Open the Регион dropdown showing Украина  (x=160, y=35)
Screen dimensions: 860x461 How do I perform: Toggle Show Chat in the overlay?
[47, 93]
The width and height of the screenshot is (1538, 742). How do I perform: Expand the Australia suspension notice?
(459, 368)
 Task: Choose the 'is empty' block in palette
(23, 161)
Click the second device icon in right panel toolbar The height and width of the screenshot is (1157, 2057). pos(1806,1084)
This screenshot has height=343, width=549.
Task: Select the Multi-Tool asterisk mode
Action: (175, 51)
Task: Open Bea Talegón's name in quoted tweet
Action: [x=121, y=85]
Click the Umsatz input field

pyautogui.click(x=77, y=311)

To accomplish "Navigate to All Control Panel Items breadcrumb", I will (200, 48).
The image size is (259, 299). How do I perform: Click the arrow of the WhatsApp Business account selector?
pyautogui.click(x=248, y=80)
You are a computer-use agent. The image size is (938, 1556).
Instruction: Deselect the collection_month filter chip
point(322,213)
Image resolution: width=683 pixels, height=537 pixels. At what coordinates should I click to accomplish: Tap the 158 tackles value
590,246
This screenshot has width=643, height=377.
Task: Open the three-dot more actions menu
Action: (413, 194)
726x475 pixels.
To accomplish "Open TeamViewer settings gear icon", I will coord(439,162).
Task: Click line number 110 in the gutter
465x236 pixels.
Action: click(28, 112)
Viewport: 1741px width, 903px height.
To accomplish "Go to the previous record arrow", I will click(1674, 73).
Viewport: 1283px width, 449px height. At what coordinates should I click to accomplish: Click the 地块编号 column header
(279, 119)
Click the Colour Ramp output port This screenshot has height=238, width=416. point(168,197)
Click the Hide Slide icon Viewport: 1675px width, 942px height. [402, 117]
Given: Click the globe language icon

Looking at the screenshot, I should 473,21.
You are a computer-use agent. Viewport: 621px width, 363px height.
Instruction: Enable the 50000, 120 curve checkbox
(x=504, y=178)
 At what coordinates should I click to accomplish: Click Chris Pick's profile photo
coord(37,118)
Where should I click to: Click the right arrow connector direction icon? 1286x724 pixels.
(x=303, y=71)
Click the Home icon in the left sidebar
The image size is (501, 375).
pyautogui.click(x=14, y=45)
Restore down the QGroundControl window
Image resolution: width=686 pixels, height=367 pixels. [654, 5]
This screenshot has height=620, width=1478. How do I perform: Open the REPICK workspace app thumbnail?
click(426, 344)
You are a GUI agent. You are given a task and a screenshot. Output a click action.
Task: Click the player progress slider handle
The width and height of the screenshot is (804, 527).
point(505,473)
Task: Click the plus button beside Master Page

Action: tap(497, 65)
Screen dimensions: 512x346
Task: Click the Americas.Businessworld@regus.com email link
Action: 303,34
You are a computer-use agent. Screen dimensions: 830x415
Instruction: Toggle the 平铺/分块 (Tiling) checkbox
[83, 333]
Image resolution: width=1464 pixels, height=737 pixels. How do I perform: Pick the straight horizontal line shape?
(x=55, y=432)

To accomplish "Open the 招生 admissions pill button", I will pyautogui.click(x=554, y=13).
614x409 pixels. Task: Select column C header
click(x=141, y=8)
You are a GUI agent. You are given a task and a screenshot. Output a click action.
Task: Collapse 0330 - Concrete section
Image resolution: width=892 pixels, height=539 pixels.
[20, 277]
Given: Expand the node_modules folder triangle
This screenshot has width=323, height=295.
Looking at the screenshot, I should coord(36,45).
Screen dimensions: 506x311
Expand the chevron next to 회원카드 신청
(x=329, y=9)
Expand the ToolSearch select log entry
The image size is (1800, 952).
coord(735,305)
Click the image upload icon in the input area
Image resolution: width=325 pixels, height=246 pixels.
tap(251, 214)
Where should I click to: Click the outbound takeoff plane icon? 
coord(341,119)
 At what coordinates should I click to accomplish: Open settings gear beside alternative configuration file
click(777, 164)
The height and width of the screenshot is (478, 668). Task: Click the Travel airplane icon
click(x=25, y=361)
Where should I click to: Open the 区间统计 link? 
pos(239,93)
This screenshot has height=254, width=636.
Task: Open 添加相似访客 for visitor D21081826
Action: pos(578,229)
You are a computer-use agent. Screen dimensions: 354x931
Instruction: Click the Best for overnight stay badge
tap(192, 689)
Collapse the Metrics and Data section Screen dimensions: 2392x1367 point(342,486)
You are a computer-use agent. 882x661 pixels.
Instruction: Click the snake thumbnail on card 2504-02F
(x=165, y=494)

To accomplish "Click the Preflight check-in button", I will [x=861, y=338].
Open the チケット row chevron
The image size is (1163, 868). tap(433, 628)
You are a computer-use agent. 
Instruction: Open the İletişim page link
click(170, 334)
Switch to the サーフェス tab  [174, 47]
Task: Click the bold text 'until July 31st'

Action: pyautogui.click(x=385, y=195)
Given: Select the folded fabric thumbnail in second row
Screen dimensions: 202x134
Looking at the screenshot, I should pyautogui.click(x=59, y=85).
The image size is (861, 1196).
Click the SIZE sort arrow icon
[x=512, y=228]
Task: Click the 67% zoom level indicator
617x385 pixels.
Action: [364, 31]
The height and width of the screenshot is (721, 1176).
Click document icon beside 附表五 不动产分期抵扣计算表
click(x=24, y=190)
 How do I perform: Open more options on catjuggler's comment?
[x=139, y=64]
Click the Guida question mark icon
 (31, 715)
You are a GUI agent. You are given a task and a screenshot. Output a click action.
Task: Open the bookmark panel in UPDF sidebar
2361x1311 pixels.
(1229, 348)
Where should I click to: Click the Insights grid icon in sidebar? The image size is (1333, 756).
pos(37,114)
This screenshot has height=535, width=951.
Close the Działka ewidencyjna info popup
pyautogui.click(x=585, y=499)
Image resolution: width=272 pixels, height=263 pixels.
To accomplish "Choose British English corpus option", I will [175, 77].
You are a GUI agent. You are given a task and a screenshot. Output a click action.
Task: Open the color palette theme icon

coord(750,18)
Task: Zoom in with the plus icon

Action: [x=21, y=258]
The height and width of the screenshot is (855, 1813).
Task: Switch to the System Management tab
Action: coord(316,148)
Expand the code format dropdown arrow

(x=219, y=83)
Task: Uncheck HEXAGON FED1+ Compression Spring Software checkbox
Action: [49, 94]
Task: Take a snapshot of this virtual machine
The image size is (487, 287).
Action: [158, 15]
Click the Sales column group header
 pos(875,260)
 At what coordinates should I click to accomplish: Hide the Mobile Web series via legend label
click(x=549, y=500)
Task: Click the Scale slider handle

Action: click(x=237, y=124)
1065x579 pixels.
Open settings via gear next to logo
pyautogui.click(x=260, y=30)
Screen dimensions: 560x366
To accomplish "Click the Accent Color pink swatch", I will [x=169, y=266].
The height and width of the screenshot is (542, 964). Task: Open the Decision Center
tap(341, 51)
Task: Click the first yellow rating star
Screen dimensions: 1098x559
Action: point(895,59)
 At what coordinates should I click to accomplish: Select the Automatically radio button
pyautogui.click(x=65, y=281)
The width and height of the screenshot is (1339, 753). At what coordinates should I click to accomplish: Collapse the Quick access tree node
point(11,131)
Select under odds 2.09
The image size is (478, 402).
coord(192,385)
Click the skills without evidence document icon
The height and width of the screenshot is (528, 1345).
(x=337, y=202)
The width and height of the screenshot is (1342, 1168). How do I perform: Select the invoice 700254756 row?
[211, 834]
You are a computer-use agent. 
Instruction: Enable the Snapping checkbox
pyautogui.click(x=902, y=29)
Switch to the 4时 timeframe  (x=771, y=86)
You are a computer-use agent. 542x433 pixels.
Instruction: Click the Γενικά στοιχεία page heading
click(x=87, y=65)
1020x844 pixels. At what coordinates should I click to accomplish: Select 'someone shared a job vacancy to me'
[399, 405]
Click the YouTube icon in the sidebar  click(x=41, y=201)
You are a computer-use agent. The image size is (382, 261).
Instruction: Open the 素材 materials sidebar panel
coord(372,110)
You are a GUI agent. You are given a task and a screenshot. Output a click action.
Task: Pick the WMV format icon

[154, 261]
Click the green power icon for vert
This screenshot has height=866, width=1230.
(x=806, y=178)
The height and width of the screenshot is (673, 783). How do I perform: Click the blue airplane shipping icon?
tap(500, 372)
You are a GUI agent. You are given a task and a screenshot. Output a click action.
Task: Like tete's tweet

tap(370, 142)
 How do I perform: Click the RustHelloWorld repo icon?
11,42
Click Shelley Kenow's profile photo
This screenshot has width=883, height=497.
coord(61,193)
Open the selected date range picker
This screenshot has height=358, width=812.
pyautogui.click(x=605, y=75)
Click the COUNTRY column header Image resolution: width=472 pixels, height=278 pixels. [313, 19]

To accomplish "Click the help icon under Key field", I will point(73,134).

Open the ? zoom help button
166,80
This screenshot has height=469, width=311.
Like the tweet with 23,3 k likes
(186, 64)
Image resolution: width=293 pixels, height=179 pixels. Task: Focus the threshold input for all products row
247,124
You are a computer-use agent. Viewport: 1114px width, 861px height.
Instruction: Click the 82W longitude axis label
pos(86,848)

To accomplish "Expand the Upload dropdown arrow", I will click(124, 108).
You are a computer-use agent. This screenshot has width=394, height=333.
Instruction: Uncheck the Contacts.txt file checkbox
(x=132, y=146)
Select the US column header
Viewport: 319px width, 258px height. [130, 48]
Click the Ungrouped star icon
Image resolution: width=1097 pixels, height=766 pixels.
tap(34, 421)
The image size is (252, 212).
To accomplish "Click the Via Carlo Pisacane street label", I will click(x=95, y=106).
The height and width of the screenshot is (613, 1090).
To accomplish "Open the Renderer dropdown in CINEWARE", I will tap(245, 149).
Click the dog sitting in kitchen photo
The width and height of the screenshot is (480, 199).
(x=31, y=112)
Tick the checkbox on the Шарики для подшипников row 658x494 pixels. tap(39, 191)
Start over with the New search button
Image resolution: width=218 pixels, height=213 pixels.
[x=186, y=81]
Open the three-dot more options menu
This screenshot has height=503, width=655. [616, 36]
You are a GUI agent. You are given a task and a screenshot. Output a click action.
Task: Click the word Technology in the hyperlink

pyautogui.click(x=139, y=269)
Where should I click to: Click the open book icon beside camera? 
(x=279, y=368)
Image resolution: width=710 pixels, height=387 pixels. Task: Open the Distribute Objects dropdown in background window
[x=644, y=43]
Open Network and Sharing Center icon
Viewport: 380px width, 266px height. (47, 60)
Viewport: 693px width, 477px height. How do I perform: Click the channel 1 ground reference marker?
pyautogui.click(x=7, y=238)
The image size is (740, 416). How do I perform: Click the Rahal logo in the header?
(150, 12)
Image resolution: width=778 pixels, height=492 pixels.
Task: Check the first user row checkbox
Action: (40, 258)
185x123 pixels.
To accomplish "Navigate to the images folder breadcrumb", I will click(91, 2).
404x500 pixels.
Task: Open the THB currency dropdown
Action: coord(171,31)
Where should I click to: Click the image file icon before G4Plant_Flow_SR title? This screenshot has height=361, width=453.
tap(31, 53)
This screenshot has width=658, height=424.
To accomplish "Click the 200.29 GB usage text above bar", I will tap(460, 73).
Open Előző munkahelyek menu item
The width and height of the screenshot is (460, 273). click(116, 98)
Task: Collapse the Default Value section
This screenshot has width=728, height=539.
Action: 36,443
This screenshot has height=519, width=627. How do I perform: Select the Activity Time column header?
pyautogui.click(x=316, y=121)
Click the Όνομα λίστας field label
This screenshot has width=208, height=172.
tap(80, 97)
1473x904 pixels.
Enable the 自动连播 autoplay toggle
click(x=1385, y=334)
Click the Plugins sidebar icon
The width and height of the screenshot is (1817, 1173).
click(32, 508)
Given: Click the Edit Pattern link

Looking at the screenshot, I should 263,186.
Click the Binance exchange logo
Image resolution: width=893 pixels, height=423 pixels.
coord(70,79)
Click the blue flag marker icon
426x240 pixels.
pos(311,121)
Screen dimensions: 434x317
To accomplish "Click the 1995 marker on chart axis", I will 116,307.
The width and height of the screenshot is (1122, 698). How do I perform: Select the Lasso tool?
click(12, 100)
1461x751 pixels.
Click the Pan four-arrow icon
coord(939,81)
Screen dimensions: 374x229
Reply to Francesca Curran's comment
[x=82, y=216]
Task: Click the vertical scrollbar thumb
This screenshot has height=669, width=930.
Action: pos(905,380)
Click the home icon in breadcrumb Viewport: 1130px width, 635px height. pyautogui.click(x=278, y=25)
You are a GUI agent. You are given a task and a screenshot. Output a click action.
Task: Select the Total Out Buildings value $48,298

---*---

### РАБОЧЕЕ ЗАДАНИЕ
Покажите каждую строку записей выше, в которой встречается слово «profile».

### ВЫПОЛНЕННОЕ ЗАДАНИЕ
 At what coordinates should I click to accomplish: Click Chris Pick's profile photo
Click Shelley Kenow's profile photo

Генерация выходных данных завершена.